↓

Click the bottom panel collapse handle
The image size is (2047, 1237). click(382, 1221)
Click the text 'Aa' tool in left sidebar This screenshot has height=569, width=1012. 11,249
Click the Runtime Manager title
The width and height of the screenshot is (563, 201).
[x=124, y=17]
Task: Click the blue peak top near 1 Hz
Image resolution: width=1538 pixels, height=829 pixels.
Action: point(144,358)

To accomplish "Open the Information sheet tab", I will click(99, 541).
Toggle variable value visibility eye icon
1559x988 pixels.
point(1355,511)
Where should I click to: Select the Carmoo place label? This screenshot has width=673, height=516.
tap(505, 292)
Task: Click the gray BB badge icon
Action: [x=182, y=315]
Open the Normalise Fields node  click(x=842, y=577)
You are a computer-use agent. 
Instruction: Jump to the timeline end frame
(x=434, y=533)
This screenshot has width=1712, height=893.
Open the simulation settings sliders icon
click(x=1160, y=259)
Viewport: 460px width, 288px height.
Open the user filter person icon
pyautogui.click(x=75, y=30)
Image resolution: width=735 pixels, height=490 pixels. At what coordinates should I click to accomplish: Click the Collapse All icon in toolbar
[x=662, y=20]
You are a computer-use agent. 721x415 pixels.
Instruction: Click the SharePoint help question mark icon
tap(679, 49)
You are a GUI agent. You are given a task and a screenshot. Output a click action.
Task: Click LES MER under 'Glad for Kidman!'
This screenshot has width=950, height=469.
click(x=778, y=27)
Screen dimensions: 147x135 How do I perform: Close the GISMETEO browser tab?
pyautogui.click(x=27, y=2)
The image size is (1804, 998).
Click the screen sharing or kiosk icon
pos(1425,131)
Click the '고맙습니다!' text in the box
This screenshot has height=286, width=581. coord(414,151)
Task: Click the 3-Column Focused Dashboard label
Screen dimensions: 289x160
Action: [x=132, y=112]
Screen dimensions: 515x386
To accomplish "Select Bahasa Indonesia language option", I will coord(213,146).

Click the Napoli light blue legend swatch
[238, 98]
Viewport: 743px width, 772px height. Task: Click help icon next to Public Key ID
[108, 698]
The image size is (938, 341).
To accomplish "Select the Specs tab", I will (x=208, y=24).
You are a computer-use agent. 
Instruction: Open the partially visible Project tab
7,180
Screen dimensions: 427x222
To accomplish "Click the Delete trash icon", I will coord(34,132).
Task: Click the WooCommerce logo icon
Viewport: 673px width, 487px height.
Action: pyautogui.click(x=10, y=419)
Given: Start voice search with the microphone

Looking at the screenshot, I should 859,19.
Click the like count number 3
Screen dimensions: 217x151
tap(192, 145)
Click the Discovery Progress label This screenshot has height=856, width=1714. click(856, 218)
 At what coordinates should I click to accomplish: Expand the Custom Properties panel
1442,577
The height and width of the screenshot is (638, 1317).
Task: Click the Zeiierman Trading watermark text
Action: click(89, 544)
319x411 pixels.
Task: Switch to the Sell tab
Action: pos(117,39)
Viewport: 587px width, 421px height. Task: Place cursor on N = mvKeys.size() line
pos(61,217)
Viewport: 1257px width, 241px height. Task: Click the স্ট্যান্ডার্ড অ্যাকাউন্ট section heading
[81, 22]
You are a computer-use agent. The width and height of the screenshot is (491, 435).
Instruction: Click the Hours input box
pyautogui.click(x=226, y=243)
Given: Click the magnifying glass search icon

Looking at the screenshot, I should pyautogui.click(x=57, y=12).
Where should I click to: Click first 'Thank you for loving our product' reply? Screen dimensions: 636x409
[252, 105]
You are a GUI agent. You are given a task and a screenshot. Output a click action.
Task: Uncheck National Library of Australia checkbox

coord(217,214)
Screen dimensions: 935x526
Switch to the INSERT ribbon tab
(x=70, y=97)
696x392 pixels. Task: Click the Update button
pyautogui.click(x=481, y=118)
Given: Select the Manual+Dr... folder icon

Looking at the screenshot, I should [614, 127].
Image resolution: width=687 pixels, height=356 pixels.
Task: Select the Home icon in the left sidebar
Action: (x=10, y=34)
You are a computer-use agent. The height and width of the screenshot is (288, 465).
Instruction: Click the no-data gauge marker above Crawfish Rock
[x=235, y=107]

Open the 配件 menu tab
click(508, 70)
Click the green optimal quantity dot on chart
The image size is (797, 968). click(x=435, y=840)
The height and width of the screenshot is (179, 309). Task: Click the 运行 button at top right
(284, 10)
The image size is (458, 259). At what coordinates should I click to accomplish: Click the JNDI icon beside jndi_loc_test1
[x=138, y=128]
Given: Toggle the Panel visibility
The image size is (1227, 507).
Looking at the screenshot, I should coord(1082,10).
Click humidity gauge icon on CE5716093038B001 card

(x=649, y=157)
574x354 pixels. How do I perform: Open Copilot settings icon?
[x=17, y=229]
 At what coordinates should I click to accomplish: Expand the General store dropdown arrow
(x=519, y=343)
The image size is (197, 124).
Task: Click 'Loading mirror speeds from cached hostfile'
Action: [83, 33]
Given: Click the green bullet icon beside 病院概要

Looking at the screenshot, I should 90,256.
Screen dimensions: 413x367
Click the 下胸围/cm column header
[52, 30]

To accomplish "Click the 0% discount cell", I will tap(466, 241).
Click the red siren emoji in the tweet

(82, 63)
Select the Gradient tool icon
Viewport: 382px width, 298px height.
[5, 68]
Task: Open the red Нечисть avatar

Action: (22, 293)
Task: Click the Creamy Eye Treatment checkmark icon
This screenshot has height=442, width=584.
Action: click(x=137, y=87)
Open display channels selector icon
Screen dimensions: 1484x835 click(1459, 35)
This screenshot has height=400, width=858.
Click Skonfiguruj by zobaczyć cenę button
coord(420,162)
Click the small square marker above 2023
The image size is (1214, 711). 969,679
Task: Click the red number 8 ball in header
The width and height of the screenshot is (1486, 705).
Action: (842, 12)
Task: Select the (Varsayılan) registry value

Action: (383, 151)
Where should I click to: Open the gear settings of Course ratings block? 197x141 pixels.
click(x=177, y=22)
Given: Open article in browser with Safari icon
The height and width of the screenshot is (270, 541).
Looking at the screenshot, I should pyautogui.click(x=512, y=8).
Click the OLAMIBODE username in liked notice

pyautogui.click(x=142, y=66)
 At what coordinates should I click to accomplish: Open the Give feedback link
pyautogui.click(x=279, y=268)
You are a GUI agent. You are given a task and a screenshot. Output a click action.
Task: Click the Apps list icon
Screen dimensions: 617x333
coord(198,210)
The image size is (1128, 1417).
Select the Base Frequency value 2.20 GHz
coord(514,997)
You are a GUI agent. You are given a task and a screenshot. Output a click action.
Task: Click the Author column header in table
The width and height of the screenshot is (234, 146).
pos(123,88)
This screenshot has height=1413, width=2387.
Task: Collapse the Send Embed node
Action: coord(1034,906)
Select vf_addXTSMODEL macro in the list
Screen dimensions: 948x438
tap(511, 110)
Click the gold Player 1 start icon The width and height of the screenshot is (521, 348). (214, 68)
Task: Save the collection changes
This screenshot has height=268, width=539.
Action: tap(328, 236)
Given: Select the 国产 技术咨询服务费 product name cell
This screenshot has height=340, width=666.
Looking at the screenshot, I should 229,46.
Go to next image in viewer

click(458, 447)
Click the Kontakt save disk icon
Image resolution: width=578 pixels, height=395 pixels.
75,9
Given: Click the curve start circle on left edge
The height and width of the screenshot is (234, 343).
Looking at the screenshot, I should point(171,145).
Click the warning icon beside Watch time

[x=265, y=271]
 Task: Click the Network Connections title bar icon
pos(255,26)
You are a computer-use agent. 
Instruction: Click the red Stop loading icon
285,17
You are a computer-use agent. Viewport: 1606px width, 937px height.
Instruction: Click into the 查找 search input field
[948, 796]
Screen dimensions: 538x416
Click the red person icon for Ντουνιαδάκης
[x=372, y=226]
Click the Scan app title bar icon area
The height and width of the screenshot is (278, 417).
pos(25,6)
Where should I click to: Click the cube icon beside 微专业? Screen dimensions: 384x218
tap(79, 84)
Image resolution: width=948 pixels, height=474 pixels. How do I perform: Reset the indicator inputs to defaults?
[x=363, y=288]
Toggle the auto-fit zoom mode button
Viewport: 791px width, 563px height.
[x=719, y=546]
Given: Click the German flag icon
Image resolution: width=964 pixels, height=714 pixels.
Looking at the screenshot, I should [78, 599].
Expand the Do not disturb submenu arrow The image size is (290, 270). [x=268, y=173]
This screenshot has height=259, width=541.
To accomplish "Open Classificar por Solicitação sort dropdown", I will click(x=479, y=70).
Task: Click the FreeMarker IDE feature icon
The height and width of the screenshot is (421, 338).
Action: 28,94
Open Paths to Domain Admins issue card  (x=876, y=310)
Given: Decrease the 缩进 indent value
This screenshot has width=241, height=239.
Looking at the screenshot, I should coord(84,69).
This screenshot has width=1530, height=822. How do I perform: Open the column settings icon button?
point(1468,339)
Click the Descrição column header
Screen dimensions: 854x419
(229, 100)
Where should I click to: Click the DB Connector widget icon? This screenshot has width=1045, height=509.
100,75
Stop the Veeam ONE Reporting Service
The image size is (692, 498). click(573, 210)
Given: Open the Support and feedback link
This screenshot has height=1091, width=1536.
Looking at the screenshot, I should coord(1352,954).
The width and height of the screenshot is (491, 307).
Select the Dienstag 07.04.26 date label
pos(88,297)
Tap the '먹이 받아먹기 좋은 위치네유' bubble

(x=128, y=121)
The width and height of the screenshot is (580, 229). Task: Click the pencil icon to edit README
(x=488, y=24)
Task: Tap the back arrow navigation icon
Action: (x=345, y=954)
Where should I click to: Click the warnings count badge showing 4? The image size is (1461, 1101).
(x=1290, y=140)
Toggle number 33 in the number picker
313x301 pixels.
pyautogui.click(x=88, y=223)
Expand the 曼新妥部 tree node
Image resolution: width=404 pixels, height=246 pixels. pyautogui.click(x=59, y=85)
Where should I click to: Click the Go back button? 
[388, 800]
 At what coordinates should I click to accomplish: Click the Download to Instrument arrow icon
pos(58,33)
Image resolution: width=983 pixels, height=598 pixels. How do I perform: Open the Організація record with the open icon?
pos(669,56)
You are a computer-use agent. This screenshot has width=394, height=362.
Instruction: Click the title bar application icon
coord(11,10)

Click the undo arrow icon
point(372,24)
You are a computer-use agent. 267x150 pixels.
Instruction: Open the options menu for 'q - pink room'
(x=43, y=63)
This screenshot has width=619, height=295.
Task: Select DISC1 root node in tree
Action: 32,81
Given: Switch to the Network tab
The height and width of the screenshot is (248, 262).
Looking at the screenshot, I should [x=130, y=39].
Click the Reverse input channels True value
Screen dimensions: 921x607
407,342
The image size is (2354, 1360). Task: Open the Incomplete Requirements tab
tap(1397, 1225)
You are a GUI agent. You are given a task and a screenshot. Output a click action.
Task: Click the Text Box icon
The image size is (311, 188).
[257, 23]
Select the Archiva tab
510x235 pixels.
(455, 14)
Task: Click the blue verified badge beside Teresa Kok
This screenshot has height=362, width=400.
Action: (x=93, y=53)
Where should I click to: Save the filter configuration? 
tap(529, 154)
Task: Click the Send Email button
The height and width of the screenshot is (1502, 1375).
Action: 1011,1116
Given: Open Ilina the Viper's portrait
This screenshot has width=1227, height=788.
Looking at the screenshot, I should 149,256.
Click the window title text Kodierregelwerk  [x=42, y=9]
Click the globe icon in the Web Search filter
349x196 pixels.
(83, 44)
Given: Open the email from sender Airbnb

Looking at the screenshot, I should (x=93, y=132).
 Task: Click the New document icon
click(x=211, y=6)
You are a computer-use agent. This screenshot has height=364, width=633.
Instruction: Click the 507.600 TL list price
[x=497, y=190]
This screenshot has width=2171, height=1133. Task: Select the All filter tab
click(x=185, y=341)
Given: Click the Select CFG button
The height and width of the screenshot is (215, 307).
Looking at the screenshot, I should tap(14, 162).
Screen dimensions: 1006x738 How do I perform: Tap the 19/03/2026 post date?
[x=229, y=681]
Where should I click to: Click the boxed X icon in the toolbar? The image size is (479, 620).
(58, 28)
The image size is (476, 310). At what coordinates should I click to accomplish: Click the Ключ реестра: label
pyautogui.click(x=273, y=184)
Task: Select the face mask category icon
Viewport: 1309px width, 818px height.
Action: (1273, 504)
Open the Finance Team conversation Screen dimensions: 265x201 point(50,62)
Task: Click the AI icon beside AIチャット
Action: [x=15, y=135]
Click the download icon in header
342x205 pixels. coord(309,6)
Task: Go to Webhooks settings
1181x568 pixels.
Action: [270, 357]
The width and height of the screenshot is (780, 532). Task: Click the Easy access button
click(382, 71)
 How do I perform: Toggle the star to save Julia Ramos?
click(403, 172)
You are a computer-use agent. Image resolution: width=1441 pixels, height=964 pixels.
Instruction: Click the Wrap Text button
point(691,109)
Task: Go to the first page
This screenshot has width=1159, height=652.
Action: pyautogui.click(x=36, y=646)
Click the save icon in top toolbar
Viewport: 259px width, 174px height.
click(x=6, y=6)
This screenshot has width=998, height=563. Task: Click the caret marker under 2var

↑

Instructions to follow
Rewrite the items starting at the beginning and ending at the line containing "pyautogui.click(x=75, y=30)", replacing "Runtime Manager" with "Process Manager" and leaving everything else unchanged.

Answer to the problem
Click the bottom panel collapse handle
The image size is (2047, 1237). click(382, 1221)
Click the text 'Aa' tool in left sidebar This screenshot has height=569, width=1012. 11,249
Click the Process Manager title
The width and height of the screenshot is (563, 201).
[x=124, y=17]
Task: Click the blue peak top near 1 Hz
Image resolution: width=1538 pixels, height=829 pixels.
Action: point(144,358)

To accomplish "Open the Information sheet tab", I will click(99, 541).
Toggle variable value visibility eye icon
1559x988 pixels.
point(1355,511)
Where should I click to: Select the Carmoo place label? This screenshot has width=673, height=516.
tap(505, 292)
Task: Click the gray BB badge icon
Action: [x=182, y=315]
Open the Normalise Fields node  click(x=842, y=577)
You are a computer-use agent. 
Instruction: Jump to the timeline end frame
(x=434, y=533)
This screenshot has width=1712, height=893.
Open the simulation settings sliders icon
click(x=1160, y=259)
Viewport: 460px width, 288px height.
Open the user filter person icon
pyautogui.click(x=75, y=30)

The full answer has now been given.